## EXERCISE GOAL
List each line in the listing below that contains the string "with". Case matters.

**** INPUT FOR THIS TASK

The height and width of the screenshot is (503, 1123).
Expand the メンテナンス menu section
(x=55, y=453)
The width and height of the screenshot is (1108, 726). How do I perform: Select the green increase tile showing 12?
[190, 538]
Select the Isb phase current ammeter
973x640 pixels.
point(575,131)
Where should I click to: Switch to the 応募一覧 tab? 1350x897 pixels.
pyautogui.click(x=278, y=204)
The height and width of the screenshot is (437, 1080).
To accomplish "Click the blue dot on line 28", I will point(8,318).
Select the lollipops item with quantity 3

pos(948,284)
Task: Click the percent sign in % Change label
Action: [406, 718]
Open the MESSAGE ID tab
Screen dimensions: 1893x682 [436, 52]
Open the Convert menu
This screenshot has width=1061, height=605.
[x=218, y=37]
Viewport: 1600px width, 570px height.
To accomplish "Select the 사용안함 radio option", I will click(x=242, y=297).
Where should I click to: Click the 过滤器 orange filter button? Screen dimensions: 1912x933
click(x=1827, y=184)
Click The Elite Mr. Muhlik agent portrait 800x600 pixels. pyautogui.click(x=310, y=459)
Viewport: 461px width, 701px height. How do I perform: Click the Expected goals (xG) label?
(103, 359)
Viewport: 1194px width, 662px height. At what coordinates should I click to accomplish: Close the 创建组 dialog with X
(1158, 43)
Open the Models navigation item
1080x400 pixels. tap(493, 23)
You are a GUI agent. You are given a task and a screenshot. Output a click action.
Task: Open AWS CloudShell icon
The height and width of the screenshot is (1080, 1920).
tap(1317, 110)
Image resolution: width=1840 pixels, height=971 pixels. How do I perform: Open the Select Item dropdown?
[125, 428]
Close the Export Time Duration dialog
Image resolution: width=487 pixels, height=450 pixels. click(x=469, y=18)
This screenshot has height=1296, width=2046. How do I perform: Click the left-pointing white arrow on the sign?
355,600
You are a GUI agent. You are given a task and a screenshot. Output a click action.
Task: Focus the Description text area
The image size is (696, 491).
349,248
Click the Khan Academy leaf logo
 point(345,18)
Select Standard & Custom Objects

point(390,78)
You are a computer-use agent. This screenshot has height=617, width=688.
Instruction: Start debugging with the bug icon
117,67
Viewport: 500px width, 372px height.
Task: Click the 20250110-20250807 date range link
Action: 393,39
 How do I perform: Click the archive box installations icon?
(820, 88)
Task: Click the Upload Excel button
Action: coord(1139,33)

********

## WRITTEN SOLUTION
Select the lollipops item with quantity 3
Viewport: 1194px width, 662px height. At what coordinates should I click to accomplish: Close the 创建组 dialog with X
Instruction: Start debugging with the bug icon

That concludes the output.